The test result is shown below. Looks fine.
(base) tang@ea1847c729c7:~/mpi4py$ mpirun -n 20 python mpi4.py
Controller @ MPI Rank 0: Input 3826176844
Worker at MPI Rank 1: Output 3826176845 is OK (from ea1847c729c7)
Worker at MPI Rank 2: Output 3826176846 is OK (from ea1847c729c7)
Worker at MPI Rank 3: Output 3826176847 is OK (from ea1847c729c7)
Worker at MPI Rank 4: Output 3826176848 is OK (from ea1847c729c7)
Worker at MPI Rank 5: Output 3826176849 is OK (from ea1847c729c7)
Worker at MPI Rank 6: Output 3826176850 is OK (from ea1847c729c7)
Worker at MPI Rank 7: Output 3826176851 is OK (from ea1847c729c7)
Worker at MPI Rank 8: Output 3826176852 is OK (from ea1847c729c7)
Worker at MPI Rank 9: Output 3826176853 is OK (from ea1847c729c7)
Worker at MPI Rank 10: Output 3826176854 is OK (from ea1847c729c7)
Worker at MPI Rank 11: Output 3826176855 is OK (from ea1847c729c7)
Worker at MPI Rank 12: Output 3826176856 is OK (from ea1847c729c7)
Worker at MPI Rank 13: Output 3826176857 is OK (from ea1847c729c7)
Worker at MPI Rank 14: Output 3826176858 is OK (from ea1847c729c7)
Worker at MPI Rank 15: Output 3826176859 is OK (from ea1847c729c7)
Worker at MPI Rank 16: Output 3826176860 is OK (from ea1847c729c7)
Worker at MPI Rank 17: Output 3826176861 is OK (from ea1847c729c7)
Worker at MPI Rank 18: Output 3826176862 is OK (from ea1847c729c7)
Worker at MPI Rank 19: Output 3826176863 is OK (from ea1847c729c7)
There is something wrong between mpi4py and Python 3.9+, see this issue, please.

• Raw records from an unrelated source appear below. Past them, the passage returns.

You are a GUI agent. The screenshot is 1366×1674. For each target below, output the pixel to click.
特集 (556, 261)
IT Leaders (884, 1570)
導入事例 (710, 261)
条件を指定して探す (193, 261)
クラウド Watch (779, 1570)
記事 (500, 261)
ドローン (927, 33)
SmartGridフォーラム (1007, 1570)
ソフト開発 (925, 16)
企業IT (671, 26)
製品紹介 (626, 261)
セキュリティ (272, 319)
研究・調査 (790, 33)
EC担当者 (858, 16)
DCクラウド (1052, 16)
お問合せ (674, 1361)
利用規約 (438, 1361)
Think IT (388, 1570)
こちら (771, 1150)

Since PyFR 1.14.0 requires Python 3.9+, I found the only way to install mpi4py is via conda install -c conda-forge mpi4py. Using python -m pip install mpi4py with Python 3.9+ will finally run into error like this. However, even though I can successfully install mpi4py, the incompatibility between mpi4py and Python 3.9+ could make PyFR 1.14.0 fail to run when using openmp as backend.
I have to point out that it may be wrong to say that there is an incompatibility issue between mpi4py and Python 3.9+ since this example is OK. For the details, you can see here.

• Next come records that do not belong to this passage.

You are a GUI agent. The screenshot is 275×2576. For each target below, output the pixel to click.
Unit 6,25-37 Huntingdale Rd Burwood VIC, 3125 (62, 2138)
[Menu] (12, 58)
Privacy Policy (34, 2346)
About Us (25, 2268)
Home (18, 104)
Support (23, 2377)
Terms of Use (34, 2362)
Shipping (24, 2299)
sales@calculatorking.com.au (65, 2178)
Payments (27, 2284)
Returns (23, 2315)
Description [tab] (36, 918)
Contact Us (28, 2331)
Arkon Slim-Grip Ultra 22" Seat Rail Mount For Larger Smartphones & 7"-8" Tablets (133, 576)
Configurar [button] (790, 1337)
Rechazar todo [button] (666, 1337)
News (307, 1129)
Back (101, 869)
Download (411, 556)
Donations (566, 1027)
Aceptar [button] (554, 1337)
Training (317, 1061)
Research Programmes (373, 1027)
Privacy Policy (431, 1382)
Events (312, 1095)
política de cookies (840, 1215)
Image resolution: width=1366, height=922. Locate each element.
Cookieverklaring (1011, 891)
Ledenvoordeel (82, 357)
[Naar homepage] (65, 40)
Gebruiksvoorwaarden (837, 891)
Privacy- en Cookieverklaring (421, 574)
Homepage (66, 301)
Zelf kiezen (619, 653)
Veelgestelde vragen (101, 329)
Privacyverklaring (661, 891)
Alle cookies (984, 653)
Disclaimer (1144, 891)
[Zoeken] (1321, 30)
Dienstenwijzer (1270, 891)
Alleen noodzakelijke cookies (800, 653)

I have done a test by degrading PyFR to 1.10.0 so that I can use Python 3.8, and the error disappeared. The example cases can run without error when I use openmp as backend.
There is something wrong between mpi4py and Python 3.9+, see this issue, please.

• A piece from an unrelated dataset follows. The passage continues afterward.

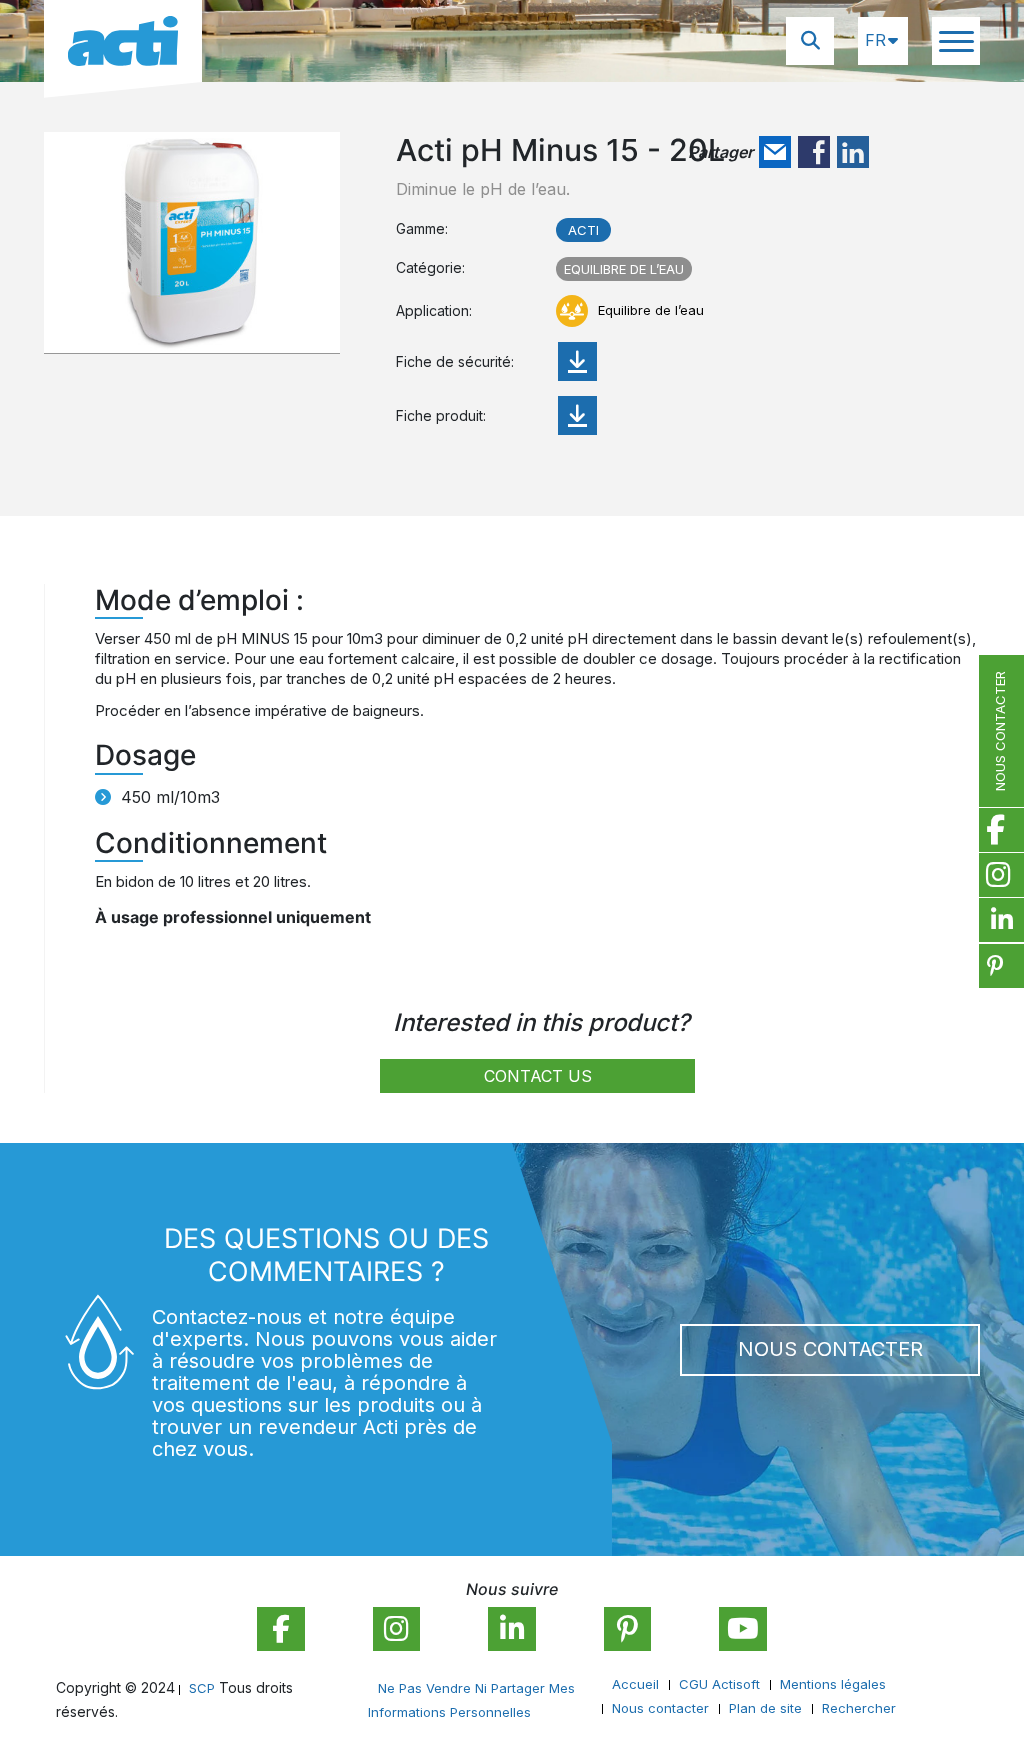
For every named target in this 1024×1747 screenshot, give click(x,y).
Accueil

That issue was closed over a year ago. mpi4py is definitely compatible with Python 3.9. After all, if it was not, then no one would be able to use PyFR 1.14 with multiple GPUs.
Agree, but I really do not know where it goes wrong.
One thing that I can confirm is that the installation guide cannot work on ubuntu 20.04. If you use pip install pyfr to install pyfr, you will definitely see the mpi4py error.
From the install guide the OpenMP backend requires:
libxsmm >= commit 14b6cea61376653b2712e3eefa72b13c5e76e421 compiled as a shared library (STATIC=0) with BLAS=0 and CODE_BUF_MAXSIZE=262144
Note the specific git revision, along with the specific compilation variables on BLAS and CODE_BUF_MAXSIZE. There is no reason to believe that the version of libxsmm obtained through conda fulfils these requirements.